Has the landline gone the way of the old Yellow Pages book (i.e. ancient relic territory)?
With our trusty cell phones always by our sides, it’s tempting to nix it. Because a landline can’t browse the Internet, take a photo and allow you to talk on the phone all at the same time. It seems like cell phones can do anything and everything….
Um….except give an emergency responder your actual locations. And a few other key things.
We talked to the tech gurus here at Bel Air Internet and they filled us in on the SEVEN REASONS YOU STILL NEED a (VoIP) LANDLINE.
1. 911 Emergency. Yes, you can call 911 from your cell phone. But if something happens in your home, emergency responders won’t be able to see where you’re calling from, like they can with a landline in case you’re not able to provide your address. (BAI-installed VoIp landlines can call 911 and will trace back to your home address like an old school landline). Even worse, cell phone calls are routed to the highway patrol (because they assume you’re calling from the road).
2. A phone that actually works at your house. Ever notice how your cell phone has great reception when you’re driving on your street, but suddenly, the second you enter your house you have dropped calls, fuzzy conversations and no “bars”? For all the cell towers in Los Angeles, they seemed designed to allow cell phones to work well everywhere EXCEPT the place where you live. Well, you can blame the fact that you live in a beautifully and safely constructed building. The nasty side effect of all the energy-efficient windows and thick concrete walls is that cell towers can’t penetrate those barriers as well, decreasing their coverage ability. Luckily, a landline doesn’t have the same issues since they don’t go through cell towers, allowing you to chat as long as you want without having to stand on one foot near your stove (the one spot your cell phone works in your whole house).

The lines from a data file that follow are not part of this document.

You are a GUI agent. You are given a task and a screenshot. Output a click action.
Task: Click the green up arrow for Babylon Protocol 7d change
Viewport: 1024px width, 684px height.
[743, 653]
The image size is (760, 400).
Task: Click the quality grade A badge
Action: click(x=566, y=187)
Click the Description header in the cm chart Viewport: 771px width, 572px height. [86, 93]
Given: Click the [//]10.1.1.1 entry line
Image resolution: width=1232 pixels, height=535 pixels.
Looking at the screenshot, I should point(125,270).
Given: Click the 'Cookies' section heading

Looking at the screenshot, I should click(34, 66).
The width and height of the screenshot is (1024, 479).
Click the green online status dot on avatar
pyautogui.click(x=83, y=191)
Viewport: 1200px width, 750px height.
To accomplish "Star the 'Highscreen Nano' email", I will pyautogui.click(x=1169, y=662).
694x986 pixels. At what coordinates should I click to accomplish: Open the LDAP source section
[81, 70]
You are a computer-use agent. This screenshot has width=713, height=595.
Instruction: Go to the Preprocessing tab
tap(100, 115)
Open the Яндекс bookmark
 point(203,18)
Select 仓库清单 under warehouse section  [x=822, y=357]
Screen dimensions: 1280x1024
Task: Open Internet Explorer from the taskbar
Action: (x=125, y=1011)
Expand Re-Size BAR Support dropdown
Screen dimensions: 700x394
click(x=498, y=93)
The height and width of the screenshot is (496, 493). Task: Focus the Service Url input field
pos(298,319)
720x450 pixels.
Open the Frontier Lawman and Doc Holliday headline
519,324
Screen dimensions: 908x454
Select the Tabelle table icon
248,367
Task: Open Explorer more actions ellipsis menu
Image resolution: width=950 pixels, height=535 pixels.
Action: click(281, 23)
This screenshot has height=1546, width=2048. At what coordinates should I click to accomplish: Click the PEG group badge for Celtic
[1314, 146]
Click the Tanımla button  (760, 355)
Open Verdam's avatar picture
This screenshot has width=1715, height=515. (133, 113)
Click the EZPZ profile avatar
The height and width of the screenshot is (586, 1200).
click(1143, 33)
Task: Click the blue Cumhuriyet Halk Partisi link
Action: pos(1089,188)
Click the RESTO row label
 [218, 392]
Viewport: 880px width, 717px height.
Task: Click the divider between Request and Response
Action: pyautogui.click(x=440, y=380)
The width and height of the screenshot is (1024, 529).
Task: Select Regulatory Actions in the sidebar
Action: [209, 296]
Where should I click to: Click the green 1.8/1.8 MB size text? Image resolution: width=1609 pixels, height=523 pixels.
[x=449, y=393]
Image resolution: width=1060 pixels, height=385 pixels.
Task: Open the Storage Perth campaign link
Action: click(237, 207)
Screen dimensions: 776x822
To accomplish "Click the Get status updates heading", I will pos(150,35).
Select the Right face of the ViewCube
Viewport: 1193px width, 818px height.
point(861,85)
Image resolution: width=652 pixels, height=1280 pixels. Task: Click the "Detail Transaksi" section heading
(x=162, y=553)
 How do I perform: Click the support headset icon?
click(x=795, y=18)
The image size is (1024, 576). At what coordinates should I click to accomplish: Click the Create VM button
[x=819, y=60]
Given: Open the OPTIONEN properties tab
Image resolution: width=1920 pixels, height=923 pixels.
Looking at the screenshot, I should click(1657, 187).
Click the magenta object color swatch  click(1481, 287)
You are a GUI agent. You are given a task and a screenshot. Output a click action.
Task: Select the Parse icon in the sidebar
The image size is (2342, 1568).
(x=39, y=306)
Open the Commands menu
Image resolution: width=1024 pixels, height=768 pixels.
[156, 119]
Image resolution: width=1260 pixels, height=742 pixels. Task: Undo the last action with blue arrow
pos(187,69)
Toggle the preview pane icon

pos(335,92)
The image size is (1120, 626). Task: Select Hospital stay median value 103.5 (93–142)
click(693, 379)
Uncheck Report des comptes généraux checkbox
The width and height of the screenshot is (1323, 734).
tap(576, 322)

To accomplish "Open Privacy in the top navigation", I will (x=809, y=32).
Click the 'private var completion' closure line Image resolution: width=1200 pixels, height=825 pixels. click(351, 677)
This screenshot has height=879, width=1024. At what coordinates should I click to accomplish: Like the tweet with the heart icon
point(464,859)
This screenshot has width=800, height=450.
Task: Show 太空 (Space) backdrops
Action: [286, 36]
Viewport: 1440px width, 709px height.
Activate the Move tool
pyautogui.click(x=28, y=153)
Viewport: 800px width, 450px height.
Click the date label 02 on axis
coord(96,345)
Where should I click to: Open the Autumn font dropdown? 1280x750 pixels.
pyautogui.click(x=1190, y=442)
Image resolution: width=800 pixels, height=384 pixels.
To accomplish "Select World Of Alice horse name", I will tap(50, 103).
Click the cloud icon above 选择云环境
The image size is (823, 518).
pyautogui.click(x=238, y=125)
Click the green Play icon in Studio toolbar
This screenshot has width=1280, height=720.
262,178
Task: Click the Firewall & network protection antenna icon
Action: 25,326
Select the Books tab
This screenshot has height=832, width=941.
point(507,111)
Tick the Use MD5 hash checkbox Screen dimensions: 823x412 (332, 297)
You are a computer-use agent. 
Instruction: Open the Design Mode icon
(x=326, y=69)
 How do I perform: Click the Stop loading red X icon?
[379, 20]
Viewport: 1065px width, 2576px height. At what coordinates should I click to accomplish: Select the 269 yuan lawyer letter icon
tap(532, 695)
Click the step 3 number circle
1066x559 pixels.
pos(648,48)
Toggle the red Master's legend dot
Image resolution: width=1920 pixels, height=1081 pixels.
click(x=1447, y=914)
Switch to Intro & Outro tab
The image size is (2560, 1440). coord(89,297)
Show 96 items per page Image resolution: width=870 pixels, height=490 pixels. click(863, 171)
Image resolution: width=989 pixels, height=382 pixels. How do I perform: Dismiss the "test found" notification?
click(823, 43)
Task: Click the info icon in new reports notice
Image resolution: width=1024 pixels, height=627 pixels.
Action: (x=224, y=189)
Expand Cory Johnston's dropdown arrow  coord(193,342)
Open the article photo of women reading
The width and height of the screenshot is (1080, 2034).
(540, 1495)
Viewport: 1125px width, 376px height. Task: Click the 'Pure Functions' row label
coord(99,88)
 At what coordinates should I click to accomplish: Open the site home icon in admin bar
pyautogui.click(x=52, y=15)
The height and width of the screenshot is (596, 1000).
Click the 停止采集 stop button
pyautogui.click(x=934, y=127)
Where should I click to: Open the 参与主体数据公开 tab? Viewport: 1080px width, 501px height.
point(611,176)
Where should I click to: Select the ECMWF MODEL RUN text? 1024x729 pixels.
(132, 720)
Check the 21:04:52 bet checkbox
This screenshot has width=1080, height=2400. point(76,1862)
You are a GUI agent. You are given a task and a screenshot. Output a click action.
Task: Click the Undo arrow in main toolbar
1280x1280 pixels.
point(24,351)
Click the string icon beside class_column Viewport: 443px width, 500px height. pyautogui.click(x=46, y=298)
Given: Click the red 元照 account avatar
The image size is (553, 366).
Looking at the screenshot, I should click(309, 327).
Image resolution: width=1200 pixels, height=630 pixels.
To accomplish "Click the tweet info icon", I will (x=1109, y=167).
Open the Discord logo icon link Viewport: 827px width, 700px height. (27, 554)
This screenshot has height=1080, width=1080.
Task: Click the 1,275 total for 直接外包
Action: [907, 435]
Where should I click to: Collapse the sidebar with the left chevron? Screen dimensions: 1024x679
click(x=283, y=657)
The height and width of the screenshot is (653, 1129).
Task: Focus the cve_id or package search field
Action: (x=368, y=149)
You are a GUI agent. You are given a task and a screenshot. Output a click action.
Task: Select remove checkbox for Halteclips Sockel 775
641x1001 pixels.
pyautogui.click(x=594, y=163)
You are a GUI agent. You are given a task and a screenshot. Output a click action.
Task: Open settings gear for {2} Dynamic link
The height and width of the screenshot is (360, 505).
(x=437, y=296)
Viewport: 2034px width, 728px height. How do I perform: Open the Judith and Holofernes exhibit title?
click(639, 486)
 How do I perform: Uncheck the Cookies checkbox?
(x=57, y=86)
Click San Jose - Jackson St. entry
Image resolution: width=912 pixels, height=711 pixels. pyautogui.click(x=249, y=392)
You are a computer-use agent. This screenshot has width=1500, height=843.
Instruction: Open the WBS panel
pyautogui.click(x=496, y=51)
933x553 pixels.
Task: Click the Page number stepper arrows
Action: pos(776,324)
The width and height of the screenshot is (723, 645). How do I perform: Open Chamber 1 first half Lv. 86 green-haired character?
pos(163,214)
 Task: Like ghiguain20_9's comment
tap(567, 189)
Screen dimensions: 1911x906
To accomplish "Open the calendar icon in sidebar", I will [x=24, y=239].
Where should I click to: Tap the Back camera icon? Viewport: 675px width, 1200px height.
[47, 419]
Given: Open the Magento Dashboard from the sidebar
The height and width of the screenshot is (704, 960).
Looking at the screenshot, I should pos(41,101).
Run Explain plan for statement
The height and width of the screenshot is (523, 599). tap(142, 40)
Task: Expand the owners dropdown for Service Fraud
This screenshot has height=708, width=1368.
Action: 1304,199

3. Disaster. It’s always good to have a back up in case of emergency, especially because cell tower reception is usually the first thing to go out in case of a disaster. In fact, Diego, tech guru and Chief Technology Officer of BAI, explains that in a state of emergency cell phone calls are considered “lowest priority” by the city and making them impossible to use.
4. To find your cell phone! You know the scenario….Your cell phone goes missing somewhere at your house. In a couch cushion, under a pile of mail, in the refrigerator (we know we’re not the only ones.) With a landline, you can simply call the phone and let it do it’s magic (without having to ask your partner to call your phone and endure the subsequent lecture they’ll dole out about how you’re always losing your phone).
5. Home Security Camera Systems. Want an alarm or home security systems? They almost always require a landline (VoIP lines will work).
6. Cheap long distance and international calls. Sure, we all love Skype. But sometimes calling grandma on the phone is a lot easier than trying to explain to her how to get her computer camera working.
7. It’s okay to put a landline to your ear. We don’t know about you, but we just love the feel of a good old-fashioned phone receiver to the ear. The weight, the size, the way you can cradle it in your neck (and if you’re going REAL old school….the way you can wrap the curly-cue cord around your fingers while you chat). There’s something inherently more intimate and comfortable about settling in for a long phone convo that way….with zero health worries that the phone is too close to your face like with a cell.
Don’t worry, though. For those of you itching to throw something away, we can safely tell you there’s no need to hold onto to those yellow page books anymore.